Start of Block

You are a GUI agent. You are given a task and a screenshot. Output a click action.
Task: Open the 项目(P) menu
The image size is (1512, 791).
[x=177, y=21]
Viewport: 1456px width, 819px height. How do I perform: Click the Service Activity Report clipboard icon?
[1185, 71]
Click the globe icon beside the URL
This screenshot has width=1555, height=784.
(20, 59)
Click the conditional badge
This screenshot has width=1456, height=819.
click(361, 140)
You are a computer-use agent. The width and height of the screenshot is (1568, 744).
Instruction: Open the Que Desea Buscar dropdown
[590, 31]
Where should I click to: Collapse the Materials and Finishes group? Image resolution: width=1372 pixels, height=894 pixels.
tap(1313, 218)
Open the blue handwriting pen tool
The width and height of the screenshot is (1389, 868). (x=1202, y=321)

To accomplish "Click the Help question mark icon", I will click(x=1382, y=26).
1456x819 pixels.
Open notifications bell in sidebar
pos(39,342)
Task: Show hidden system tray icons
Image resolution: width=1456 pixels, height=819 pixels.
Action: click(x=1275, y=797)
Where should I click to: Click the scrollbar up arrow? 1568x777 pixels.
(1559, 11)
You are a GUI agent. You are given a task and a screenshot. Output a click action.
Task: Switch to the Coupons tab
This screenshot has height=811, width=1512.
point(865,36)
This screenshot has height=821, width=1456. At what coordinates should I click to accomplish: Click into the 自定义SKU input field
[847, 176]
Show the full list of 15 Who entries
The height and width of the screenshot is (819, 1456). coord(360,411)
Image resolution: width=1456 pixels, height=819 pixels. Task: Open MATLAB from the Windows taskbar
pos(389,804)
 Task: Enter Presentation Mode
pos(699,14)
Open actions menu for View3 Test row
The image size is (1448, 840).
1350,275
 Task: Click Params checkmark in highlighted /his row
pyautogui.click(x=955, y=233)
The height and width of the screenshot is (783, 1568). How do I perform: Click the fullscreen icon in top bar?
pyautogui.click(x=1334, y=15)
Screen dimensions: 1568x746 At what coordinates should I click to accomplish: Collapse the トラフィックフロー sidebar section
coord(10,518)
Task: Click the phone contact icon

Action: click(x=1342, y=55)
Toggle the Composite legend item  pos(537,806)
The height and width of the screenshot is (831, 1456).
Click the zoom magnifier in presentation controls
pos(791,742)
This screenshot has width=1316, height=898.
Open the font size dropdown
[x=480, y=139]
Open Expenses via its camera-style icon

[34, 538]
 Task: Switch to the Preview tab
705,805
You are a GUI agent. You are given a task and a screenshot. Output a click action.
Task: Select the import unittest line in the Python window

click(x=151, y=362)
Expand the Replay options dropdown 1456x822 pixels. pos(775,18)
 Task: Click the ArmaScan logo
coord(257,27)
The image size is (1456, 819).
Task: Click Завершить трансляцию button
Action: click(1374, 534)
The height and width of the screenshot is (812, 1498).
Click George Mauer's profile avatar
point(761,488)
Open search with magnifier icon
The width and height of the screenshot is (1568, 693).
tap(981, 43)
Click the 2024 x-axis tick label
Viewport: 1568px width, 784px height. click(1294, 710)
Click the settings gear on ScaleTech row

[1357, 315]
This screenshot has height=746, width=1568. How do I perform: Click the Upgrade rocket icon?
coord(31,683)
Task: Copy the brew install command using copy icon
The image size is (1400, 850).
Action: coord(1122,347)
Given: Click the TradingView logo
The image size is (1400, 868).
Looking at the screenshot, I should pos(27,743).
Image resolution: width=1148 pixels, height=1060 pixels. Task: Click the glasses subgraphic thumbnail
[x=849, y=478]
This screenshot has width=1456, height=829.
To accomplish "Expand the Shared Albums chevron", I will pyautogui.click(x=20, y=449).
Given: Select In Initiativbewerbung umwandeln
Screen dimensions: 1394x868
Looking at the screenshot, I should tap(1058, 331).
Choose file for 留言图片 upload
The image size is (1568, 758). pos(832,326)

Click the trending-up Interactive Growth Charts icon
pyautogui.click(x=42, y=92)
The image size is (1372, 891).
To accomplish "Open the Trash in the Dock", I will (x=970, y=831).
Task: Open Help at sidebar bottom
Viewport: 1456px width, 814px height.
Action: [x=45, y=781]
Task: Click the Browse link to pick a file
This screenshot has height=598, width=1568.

End of Block

*Work request*
Quote each line above in full, word for word.

*Expected output*
You are a GUI agent. You are given a task and a screenshot. Output a click action.
Task: Open the 项目(P) menu
The image size is (1512, 791).
[x=177, y=21]
Viewport: 1456px width, 819px height. How do I perform: Click the Service Activity Report clipboard icon?
[1185, 71]
Click the globe icon beside the URL
This screenshot has width=1555, height=784.
(20, 59)
Click the conditional badge
This screenshot has width=1456, height=819.
click(361, 140)
You are a computer-use agent. The width and height of the screenshot is (1568, 744).
Instruction: Open the Que Desea Buscar dropdown
[590, 31]
Where should I click to: Collapse the Materials and Finishes group? Image resolution: width=1372 pixels, height=894 pixels.
tap(1313, 218)
Open the blue handwriting pen tool
The width and height of the screenshot is (1389, 868). (x=1202, y=321)

To accomplish "Click the Help question mark icon", I will click(x=1382, y=26).
1456x819 pixels.
Open notifications bell in sidebar
pos(39,342)
Task: Show hidden system tray icons
Image resolution: width=1456 pixels, height=819 pixels.
Action: click(x=1275, y=797)
Where should I click to: Click the scrollbar up arrow? 1568x777 pixels.
(1559, 11)
You are a GUI agent. You are given a task and a screenshot. Output a click action.
Task: Switch to the Coupons tab
This screenshot has height=811, width=1512.
point(865,36)
This screenshot has height=821, width=1456. At what coordinates should I click to accomplish: Click into the 自定义SKU input field
[847, 176]
Show the full list of 15 Who entries
The height and width of the screenshot is (819, 1456). coord(360,411)
Image resolution: width=1456 pixels, height=819 pixels. Task: Open MATLAB from the Windows taskbar
pos(389,804)
 Task: Enter Presentation Mode
pos(699,14)
Open actions menu for View3 Test row
The image size is (1448, 840).
1350,275
 Task: Click Params checkmark in highlighted /his row
pyautogui.click(x=955, y=233)
The height and width of the screenshot is (783, 1568). How do I perform: Click the fullscreen icon in top bar?
pyautogui.click(x=1334, y=15)
Screen dimensions: 1568x746 At what coordinates should I click to accomplish: Collapse the トラフィックフロー sidebar section
coord(10,518)
Task: Click the phone contact icon

Action: click(x=1342, y=55)
Toggle the Composite legend item  pos(537,806)
The height and width of the screenshot is (831, 1456).
Click the zoom magnifier in presentation controls
pos(791,742)
This screenshot has width=1316, height=898.
Open the font size dropdown
[x=480, y=139]
Open Expenses via its camera-style icon

[34, 538]
 Task: Switch to the Preview tab
705,805
You are a GUI agent. You are given a task and a screenshot. Output a click action.
Task: Select the import unittest line in the Python window

click(x=151, y=362)
Expand the Replay options dropdown 1456x822 pixels. pos(775,18)
 Task: Click the ArmaScan logo
coord(257,27)
The image size is (1456, 819).
Task: Click Завершить трансляцию button
Action: click(1374, 534)
The height and width of the screenshot is (812, 1498).
Click George Mauer's profile avatar
point(761,488)
Open search with magnifier icon
The width and height of the screenshot is (1568, 693).
tap(981, 43)
Click the 2024 x-axis tick label
Viewport: 1568px width, 784px height. click(1294, 710)
Click the settings gear on ScaleTech row

[1357, 315]
This screenshot has height=746, width=1568. How do I perform: Click the Upgrade rocket icon?
coord(31,683)
Task: Copy the brew install command using copy icon
The image size is (1400, 850).
Action: coord(1122,347)
Given: Click the TradingView logo
The image size is (1400, 868).
Looking at the screenshot, I should pos(27,743).
Image resolution: width=1148 pixels, height=1060 pixels. Task: Click the glasses subgraphic thumbnail
[x=849, y=478]
This screenshot has width=1456, height=829.
To accomplish "Expand the Shared Albums chevron", I will pyautogui.click(x=20, y=449).
Given: Select In Initiativbewerbung umwandeln
Screen dimensions: 1394x868
Looking at the screenshot, I should tap(1058, 331).
Choose file for 留言图片 upload
The image size is (1568, 758). pos(832,326)

Click the trending-up Interactive Growth Charts icon
pyautogui.click(x=42, y=92)
The image size is (1372, 891).
To accomplish "Open the Trash in the Dock", I will (x=970, y=831).
Task: Open Help at sidebar bottom
Viewport: 1456px width, 814px height.
Action: [x=45, y=781]
Task: Click the Browse link to pick a file
This screenshot has height=598, width=1568.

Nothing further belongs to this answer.